Exercise brief: Reproduce the lines below verbatim, starting at the line that contains "The height and width of the screenshot is (470, 768)." and ending at the last line, both included. Omit the pictures.

START Data records

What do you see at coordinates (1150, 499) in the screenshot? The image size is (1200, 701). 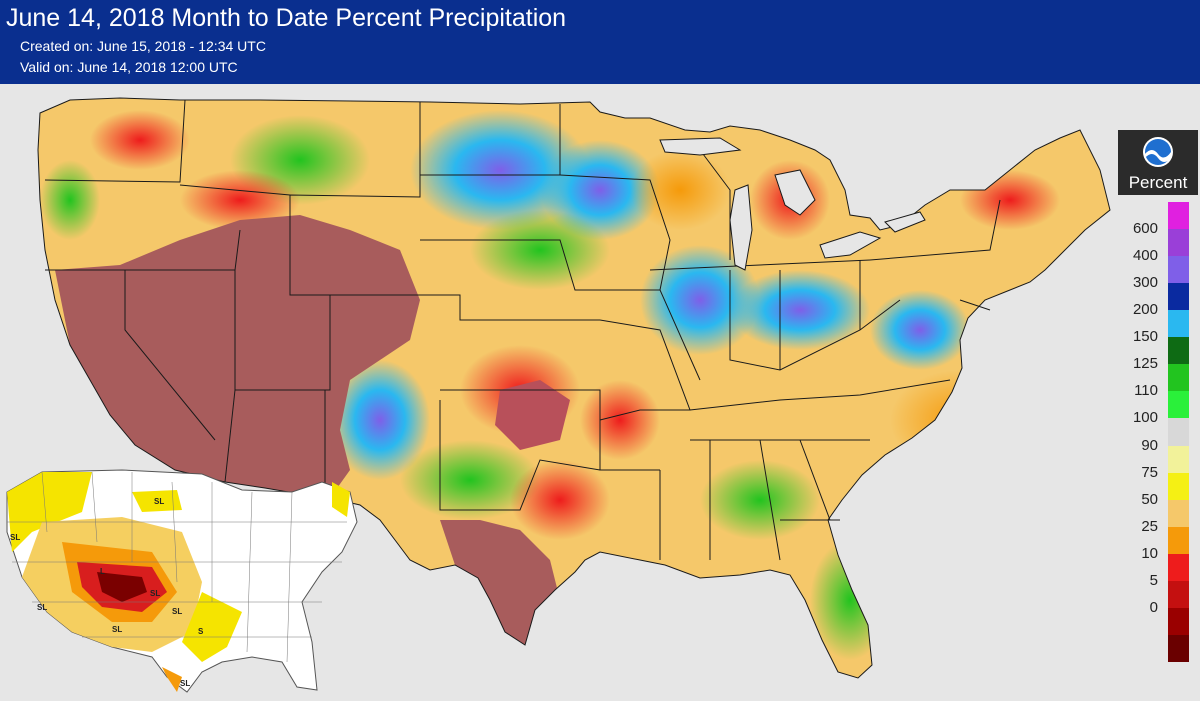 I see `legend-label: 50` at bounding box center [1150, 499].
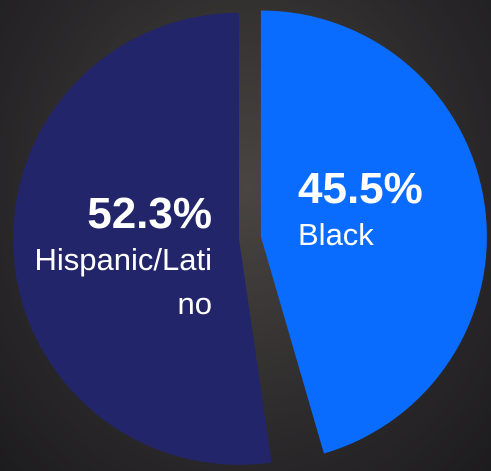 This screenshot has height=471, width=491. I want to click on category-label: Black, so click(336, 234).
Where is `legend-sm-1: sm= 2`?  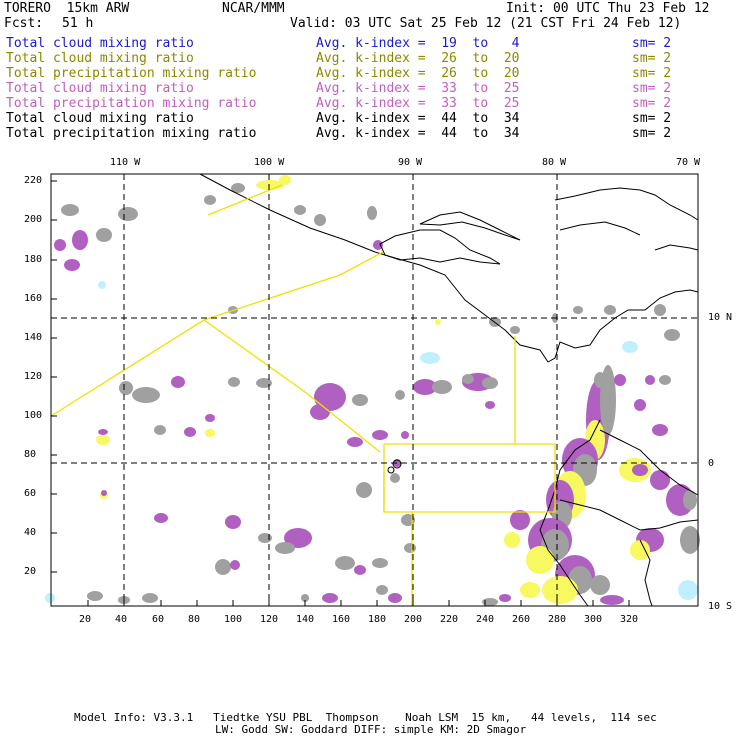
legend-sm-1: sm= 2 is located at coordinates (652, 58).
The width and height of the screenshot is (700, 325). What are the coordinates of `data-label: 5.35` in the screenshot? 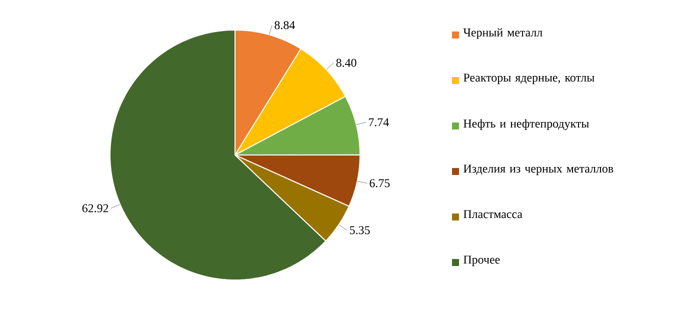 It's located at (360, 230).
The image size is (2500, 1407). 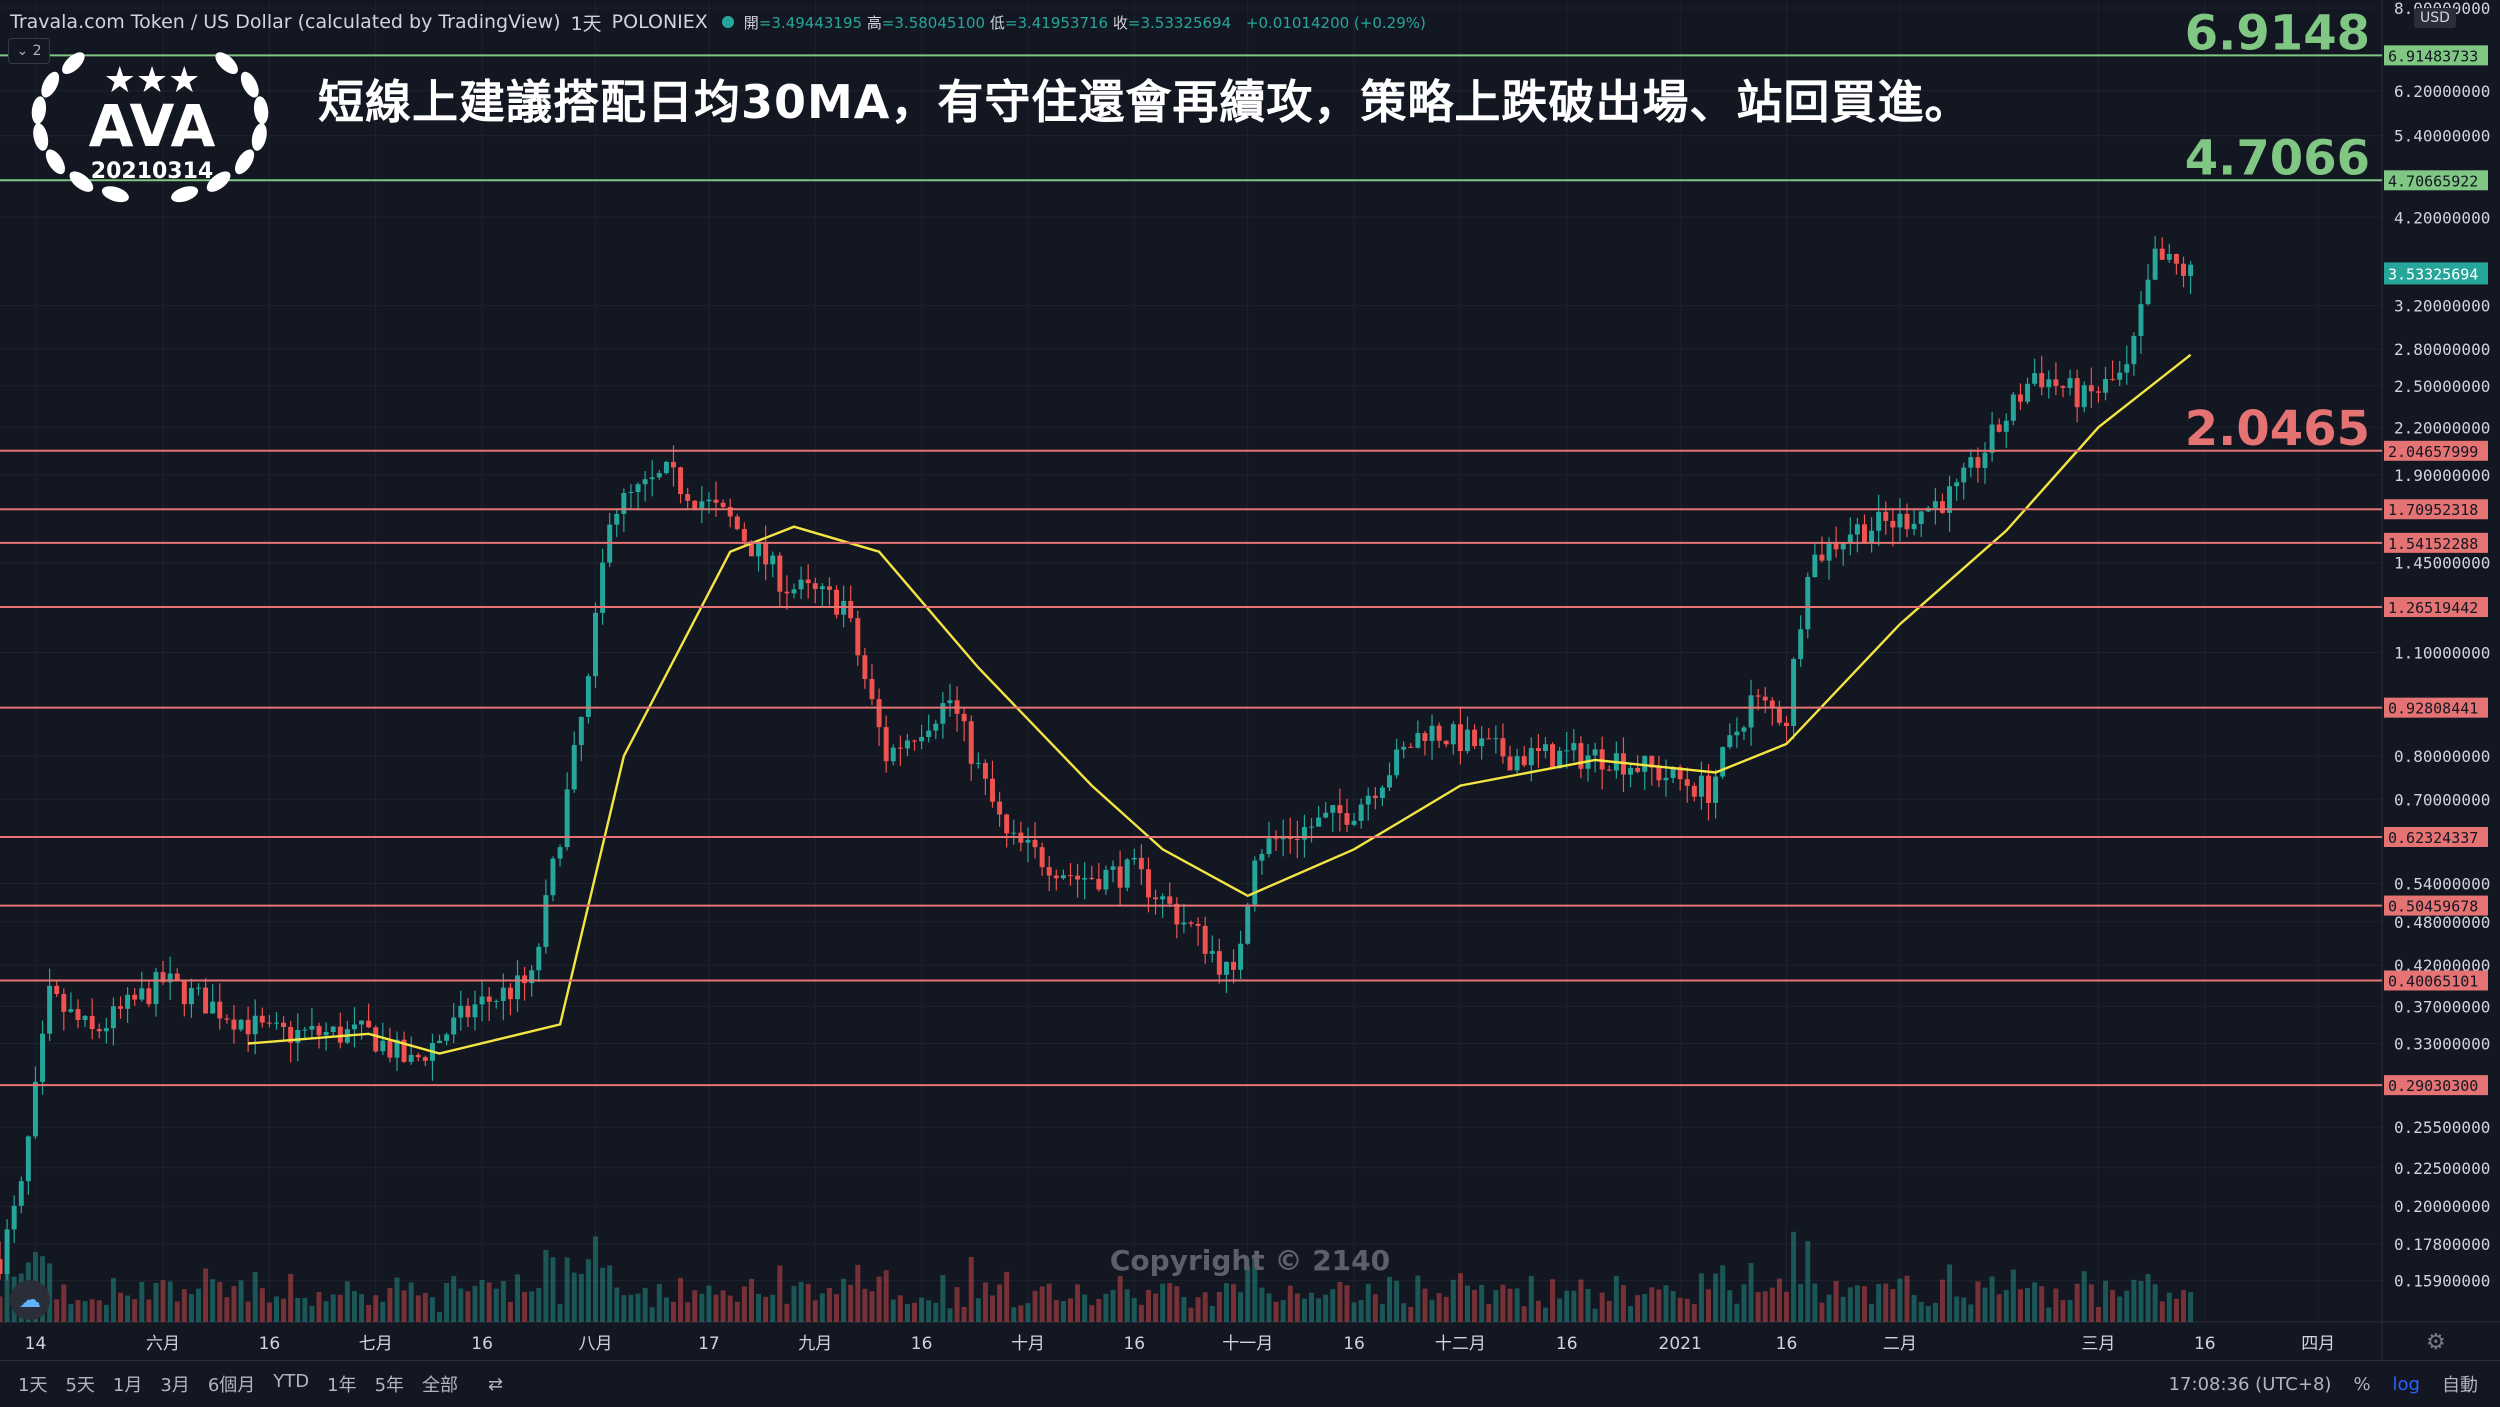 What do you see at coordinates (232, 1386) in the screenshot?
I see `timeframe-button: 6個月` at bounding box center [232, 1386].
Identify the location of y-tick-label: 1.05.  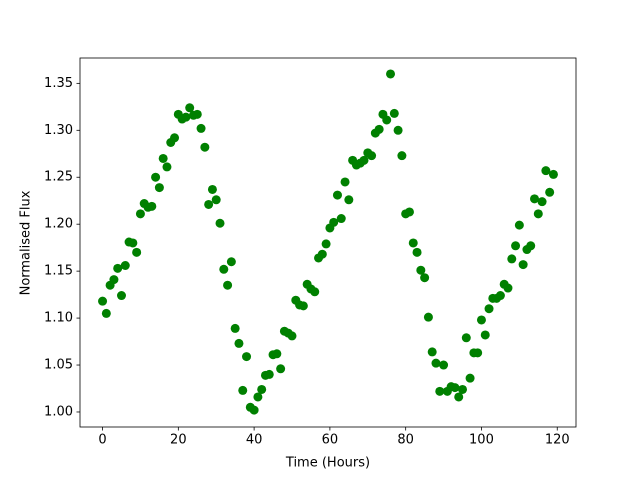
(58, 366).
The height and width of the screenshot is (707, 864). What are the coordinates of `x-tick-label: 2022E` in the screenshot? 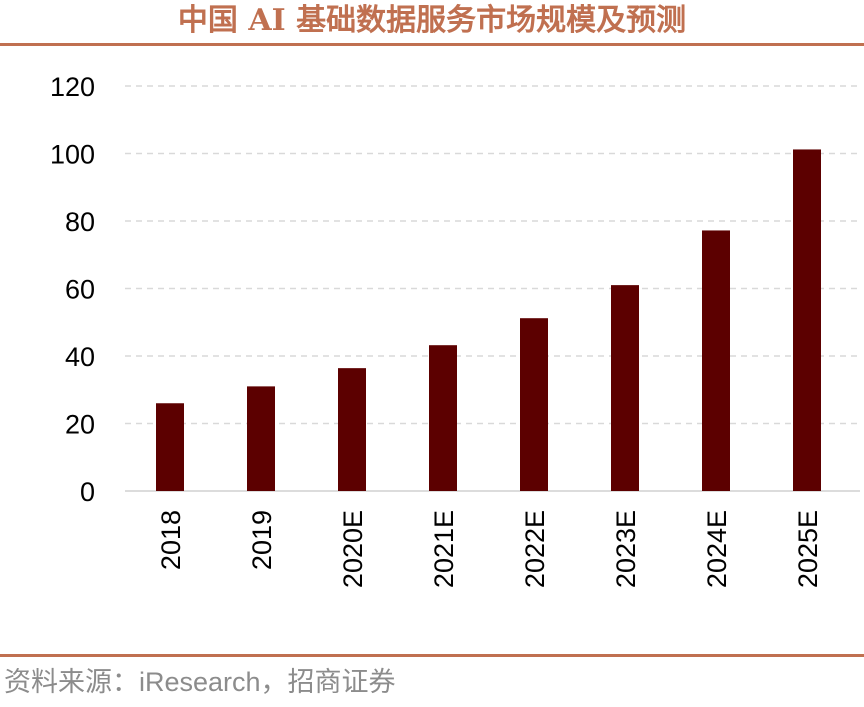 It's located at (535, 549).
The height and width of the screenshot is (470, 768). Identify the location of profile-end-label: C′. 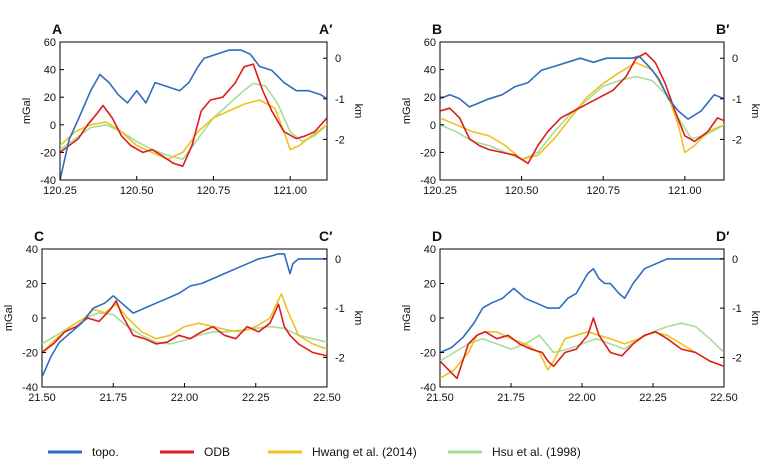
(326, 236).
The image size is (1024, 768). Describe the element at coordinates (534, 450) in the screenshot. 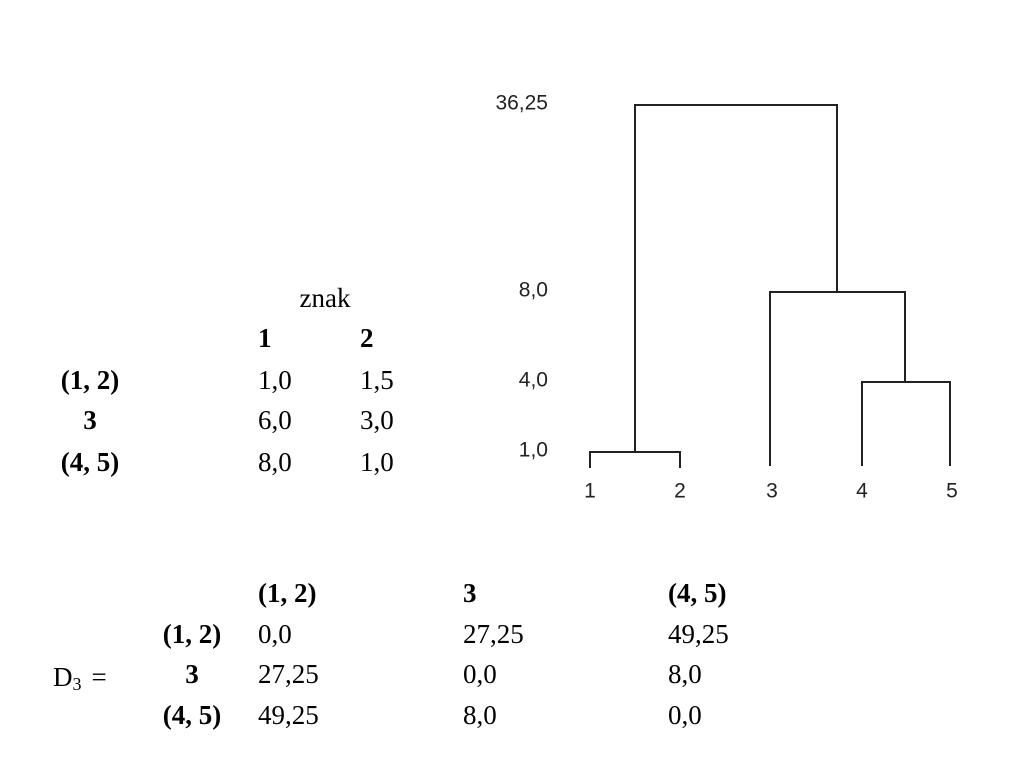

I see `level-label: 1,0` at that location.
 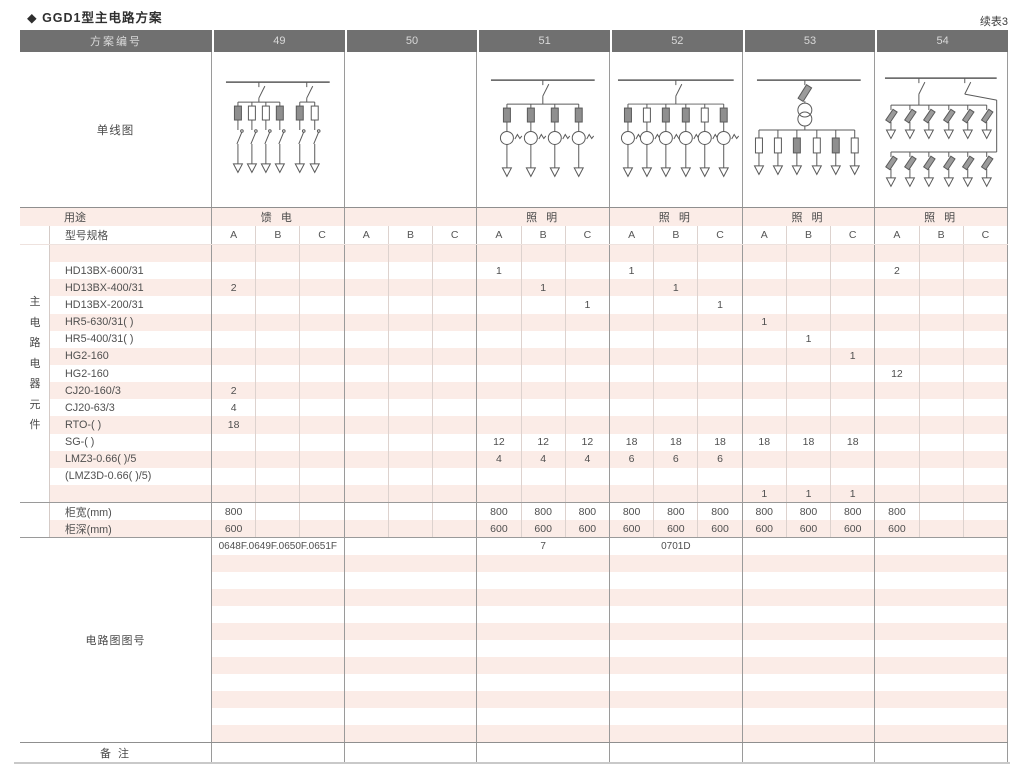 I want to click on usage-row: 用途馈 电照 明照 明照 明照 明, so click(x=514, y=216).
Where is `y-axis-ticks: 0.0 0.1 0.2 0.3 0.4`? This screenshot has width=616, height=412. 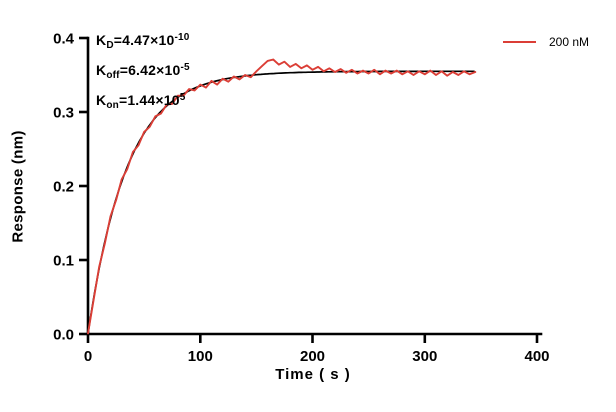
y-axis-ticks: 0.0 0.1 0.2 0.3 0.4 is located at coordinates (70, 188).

END Data records

Expected answer:
The height and width of the screenshot is (470, 768). Identify the location of profile-end-label: C′. 
(326, 236).
The image size is (1024, 768). Describe the element at coordinates (534, 450) in the screenshot. 

I see `level-label: 1,0` at that location.
  I want to click on usage-row: 用途馈 电照 明照 明照 明照 明, so click(x=514, y=216).
Where is `y-axis-ticks: 0.0 0.1 0.2 0.3 0.4`? This screenshot has width=616, height=412. 
y-axis-ticks: 0.0 0.1 0.2 0.3 0.4 is located at coordinates (70, 188).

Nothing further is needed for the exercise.